Il y a dans les toiles d’Alexandra Roussopoulos comme un souvenir d’icône. Ces grandes plages de couleurs qui se tiennent frontalement devant nous ont gardé la vive lumière de la Grèce. Et cela même dans leur abstraction ou, pour parler en termes byzantins, dans leur fonctionnement iconoclaste d’images recouvertes de peinture. Alexandra Roussopoulos commence par encoller sur sa toile des pages de "magazines" dit-elle, employant un terme qui décrit la frivolité de leur contenu (de belles images et des textes pas dérangeants qu’elle aimera plus tard voir réapparaître au verso de ses toiles). Le quadrillage qui en résulte est soumis aux formats irréguliers de ces pages et aux imprévisibles lois du hasard. Sur le fond de ses toiles se dessine donc, avec un mélange d’ordre et de désordre, un quadrillage qui ignore tout problème de composition et toute angoisse devant la toile nue.

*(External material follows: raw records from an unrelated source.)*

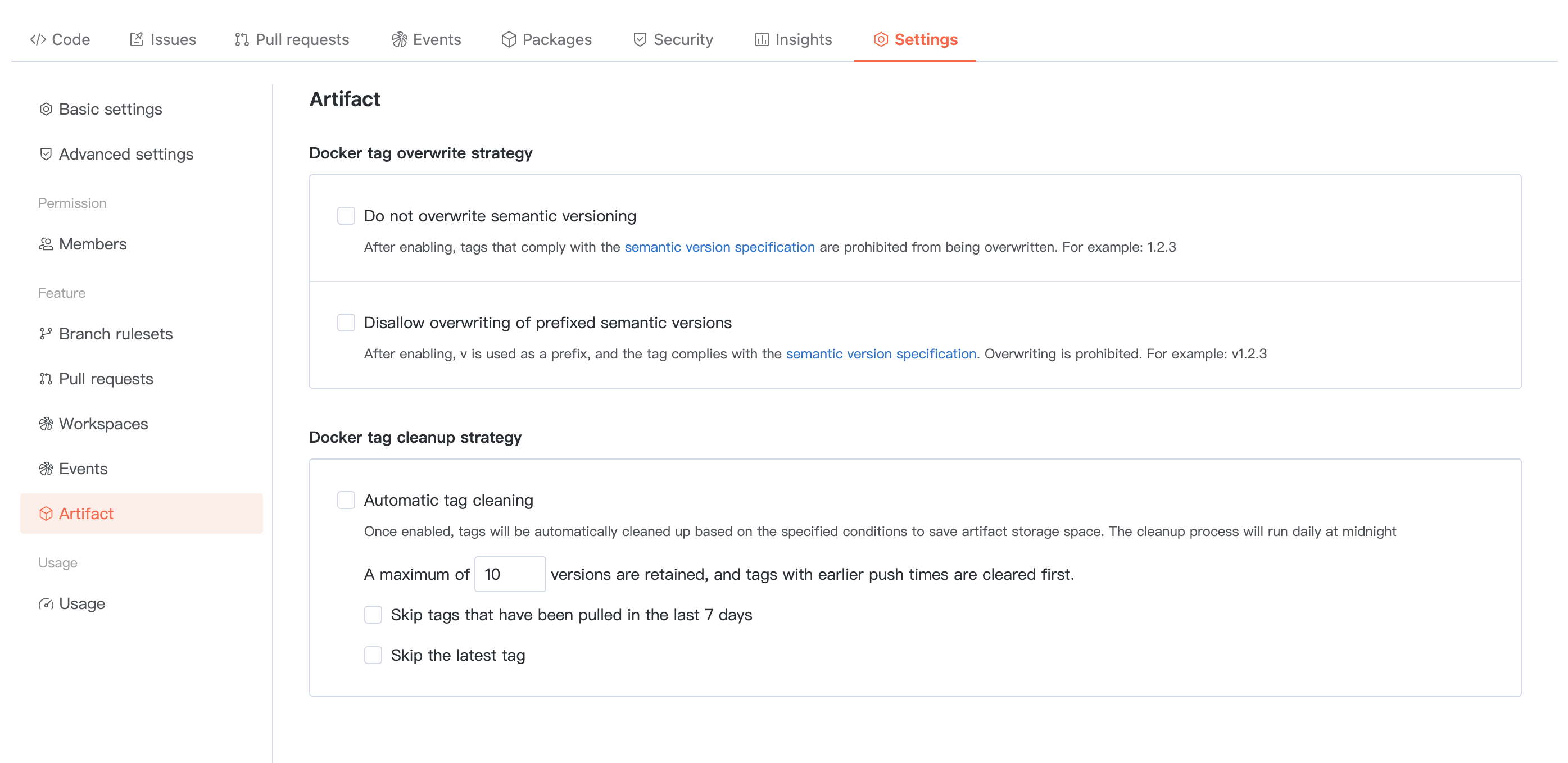Click the Branch rulesets branch icon
Screen dimensions: 1568x763
click(x=46, y=333)
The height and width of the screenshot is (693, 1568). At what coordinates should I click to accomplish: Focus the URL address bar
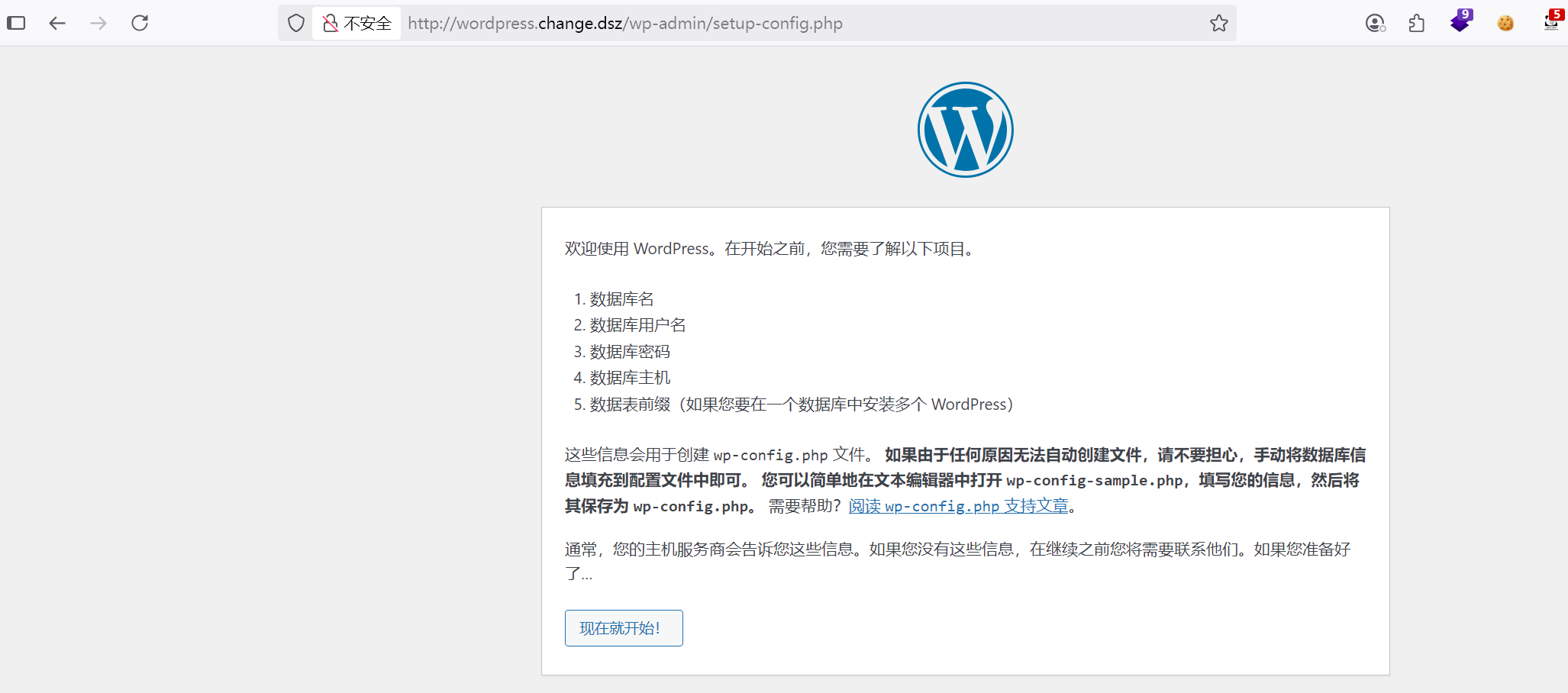763,23
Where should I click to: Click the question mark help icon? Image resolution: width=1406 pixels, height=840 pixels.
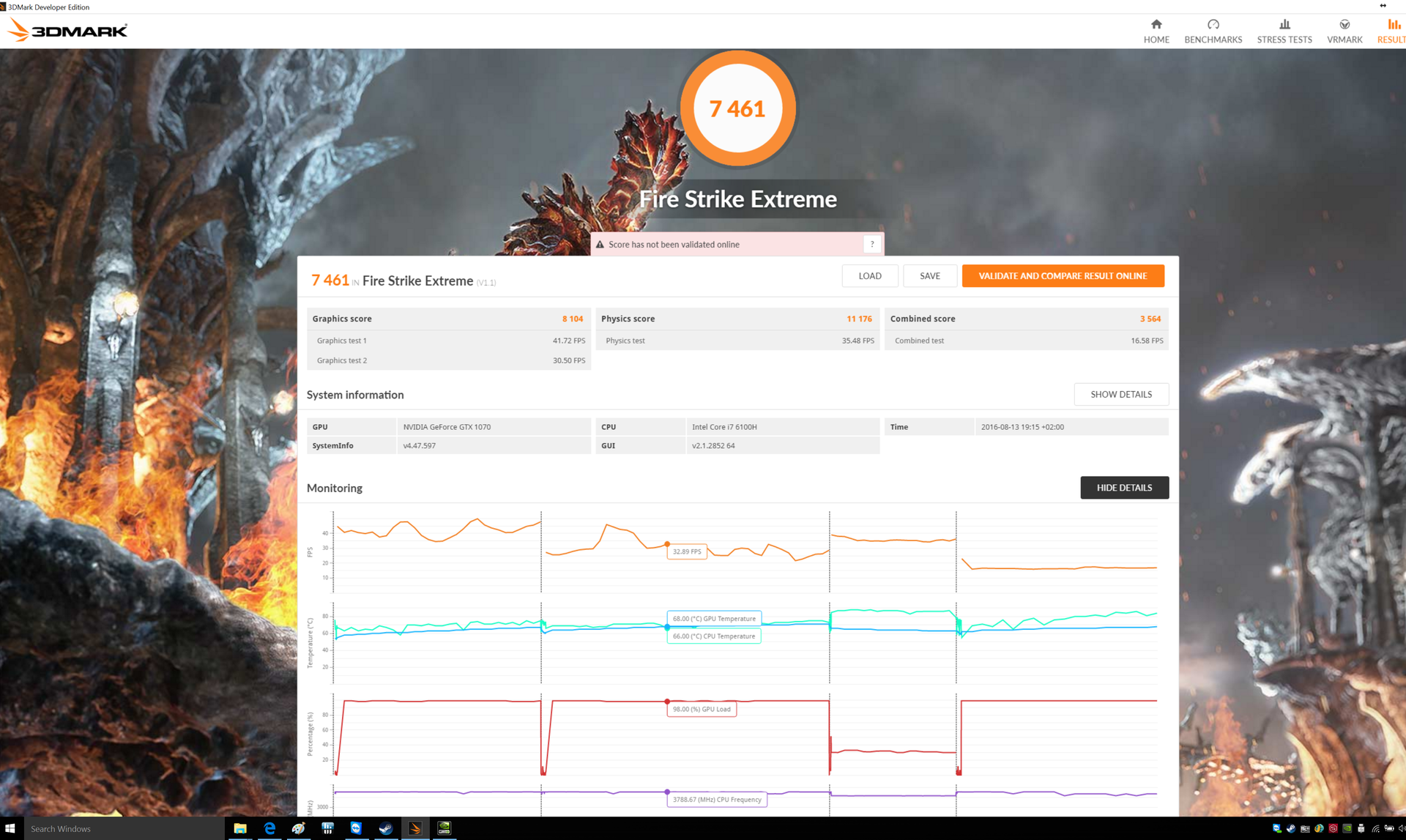click(x=871, y=245)
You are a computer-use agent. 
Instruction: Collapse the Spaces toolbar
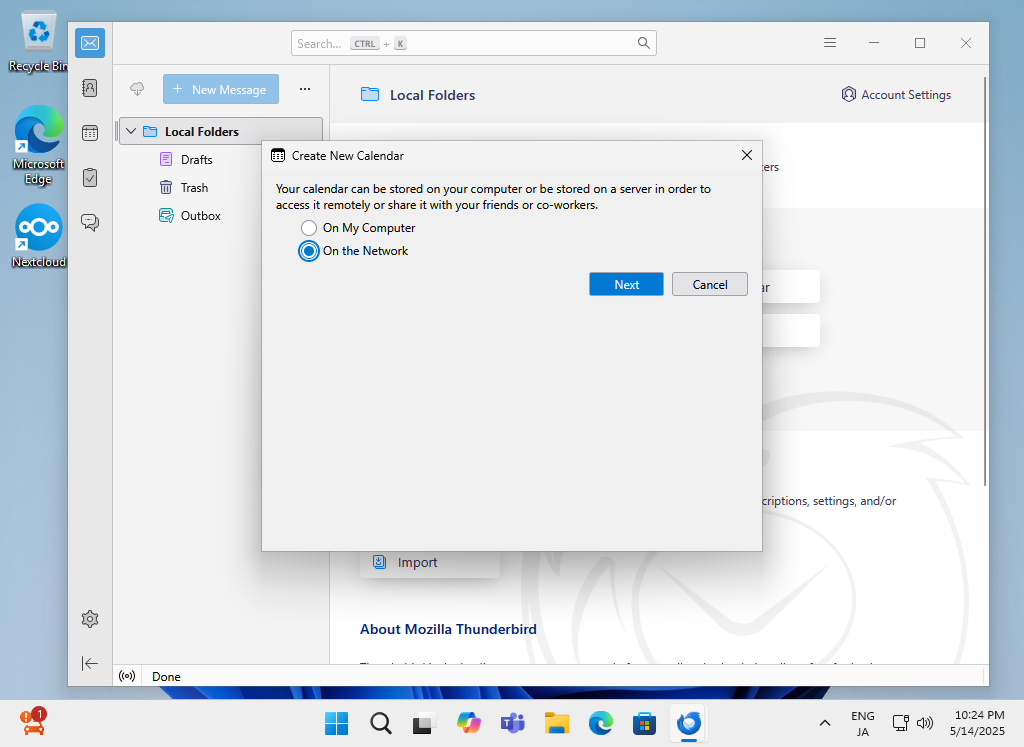pos(89,663)
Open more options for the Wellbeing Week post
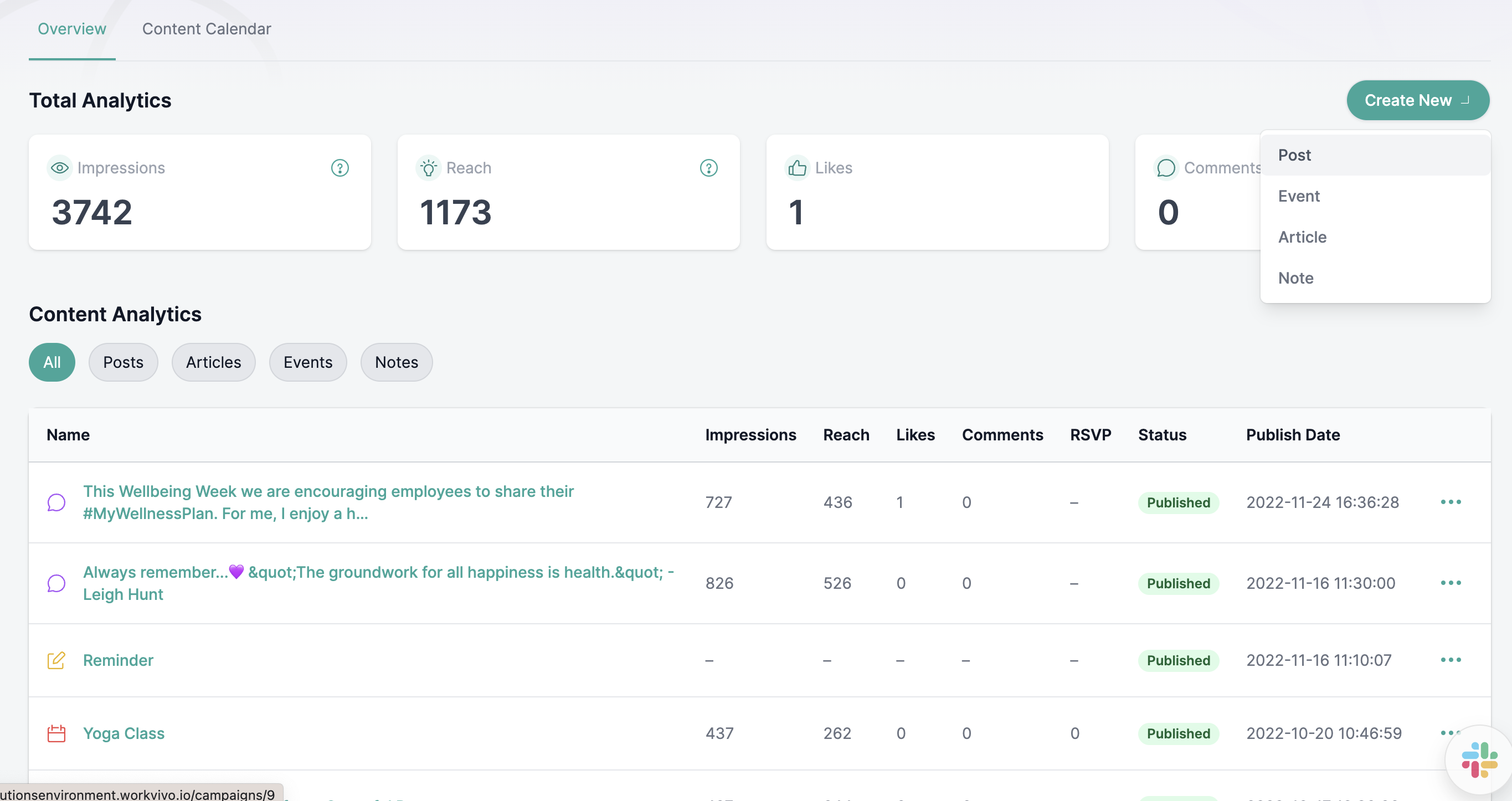Image resolution: width=1512 pixels, height=801 pixels. [1451, 502]
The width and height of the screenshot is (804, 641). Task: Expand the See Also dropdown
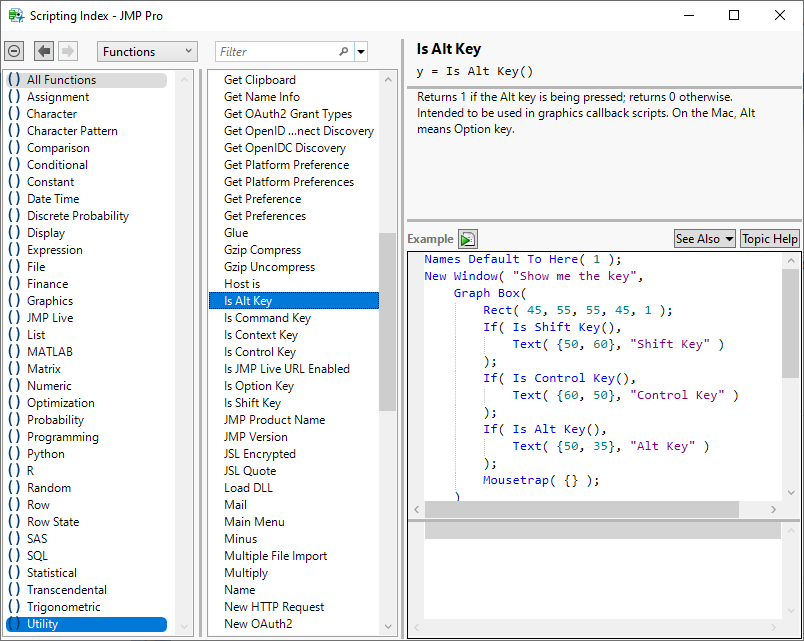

Ne demeure que le plaisir de recouvrir ces papiers encollés de couches successives de peintures, de couleurs plus exactement, puisqu’il ne s’agit que de cela : faire partager l’expérience de la couleur. Alexandra Roussopoulos ne la choisit pas pour sa beauté ou son raffinement, bien au contraire. Elle veut créer des toiles dérangeantes qui, tout à la fois, attirent et repoussent. On ne peut s’empêcher d’être attiré par la douceur de la matière, ses transparences, ses aspérités aussi - pliures du papier, éclats de la peinture, trace du travail, tel un cheveu pris dans la couleur -le spectateur circule dans la toile, du centre profond à la périphérie où les couches de peintures se font plus légères. En même temps, on peut éprouver une certaine répulsion devant des fluos agressifs ou des pastels doucereux. Alexandra Roussopoulos assume le risque d’éviter la distinction, pour se plonger davantage dans la réalité du monde contemporain. À voir ces dérisoires icônes de magazines noyées sous ces vagues de couleurs ; me revient ce que Michaël Sonnabend disait devant certaines toiles de Willem de Kooning : "il y a toujours de la splendeur qui cherche à percer derrière la vulgarité, la bêtise, les contingences de la vie." Les peintures iconoclastes d’Alexandra Roussopoulos nous révèlent cette splendeur qui perce derrière la vulgarité du quotidien.